While there are rising concerns about regulation in biometric technology, finger vein payments technology is to be introduced campus-wide at Copenhangen Business School, following a successful test-run by Nordic payments processor Nets and UK biometrics company Sthaler.
The introduction of finger scanners at the check-outs in the CBS cafetaria followed nine months of internal tests of the technology at Net's inhouse Idea Lab. During the the CBS trial run, anyone with a Dankort, the Danish domestic card scheme, could enrol in the system and link the unique pattern of veins in their finger to their account.
FingoPay successfully processed more than 12,000 transactions in the restaurant and coffee shop and, where installed, accounts for one-in-ten of all Dankort payments. The system proved such a hit with the 21,000 CBS students and 600+ full-time academic staff that it will now be made available at all the CBS 32 points of sale at six different sites.

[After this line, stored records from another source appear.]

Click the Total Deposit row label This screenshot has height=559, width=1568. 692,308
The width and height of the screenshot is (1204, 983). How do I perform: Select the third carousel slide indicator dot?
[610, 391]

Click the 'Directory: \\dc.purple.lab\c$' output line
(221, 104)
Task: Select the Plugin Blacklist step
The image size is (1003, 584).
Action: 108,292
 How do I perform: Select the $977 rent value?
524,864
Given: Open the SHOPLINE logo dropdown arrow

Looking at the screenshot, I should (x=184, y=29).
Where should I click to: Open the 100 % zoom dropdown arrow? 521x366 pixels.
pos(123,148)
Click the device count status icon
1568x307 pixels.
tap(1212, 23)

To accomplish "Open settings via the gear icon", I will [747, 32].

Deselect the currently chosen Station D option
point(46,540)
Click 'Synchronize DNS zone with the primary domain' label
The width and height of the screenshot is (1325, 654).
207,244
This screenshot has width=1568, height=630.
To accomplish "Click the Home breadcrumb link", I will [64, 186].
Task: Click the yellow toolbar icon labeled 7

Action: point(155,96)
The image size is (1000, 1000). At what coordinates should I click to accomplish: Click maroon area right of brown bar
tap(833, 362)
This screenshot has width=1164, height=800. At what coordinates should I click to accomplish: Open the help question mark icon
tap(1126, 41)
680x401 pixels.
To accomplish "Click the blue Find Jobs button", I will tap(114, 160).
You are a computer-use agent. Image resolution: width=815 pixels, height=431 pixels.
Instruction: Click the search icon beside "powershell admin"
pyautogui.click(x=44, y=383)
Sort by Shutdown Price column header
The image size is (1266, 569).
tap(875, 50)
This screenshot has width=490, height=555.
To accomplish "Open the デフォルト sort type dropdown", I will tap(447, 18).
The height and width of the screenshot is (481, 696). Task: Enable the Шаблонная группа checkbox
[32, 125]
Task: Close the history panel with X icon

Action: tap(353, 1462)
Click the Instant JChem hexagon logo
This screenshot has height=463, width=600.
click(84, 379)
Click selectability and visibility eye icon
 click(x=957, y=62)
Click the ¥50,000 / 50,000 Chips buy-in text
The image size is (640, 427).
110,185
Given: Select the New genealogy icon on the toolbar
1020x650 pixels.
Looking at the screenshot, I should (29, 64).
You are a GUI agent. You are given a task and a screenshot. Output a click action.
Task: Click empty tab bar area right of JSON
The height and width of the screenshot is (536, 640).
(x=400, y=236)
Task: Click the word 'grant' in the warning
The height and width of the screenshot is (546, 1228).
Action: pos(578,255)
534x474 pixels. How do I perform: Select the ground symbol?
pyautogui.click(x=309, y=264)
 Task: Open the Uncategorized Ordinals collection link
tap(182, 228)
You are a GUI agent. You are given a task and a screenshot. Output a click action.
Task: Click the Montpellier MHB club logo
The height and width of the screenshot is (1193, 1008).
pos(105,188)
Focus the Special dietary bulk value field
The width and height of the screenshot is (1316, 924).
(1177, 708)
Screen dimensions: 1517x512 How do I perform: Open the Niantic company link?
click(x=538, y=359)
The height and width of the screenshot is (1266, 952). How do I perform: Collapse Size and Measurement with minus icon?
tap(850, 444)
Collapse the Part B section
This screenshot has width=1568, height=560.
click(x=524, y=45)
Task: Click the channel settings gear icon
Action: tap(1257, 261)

Jeppe Juul-Andersen, Nets Director in charge of the Dankort, says: “We are overwhelmed by how well the users have adopted the solution. 85% of 1,000 users have paid more than once, and the share of net payments in the canteen has been around 10% of all card payments."
FingoPay - which uses technology licensed from Hitachi - works via an electronic reader which builds a 3D map of the customer’s finger veins, generating a 'natural personal key' - thus removing the need for the individual to enter any personal details upon registration to make a payment.
The technology first underwent testing in the UK with WorldPay employees in November 2015 and has since been tried out in the wild at a music venue in Camden. Fingopay has also previously been introduced into a higher education environment, with more than 1000 students at Brunel University signing up to pay for their groceries with just a touch of their finger.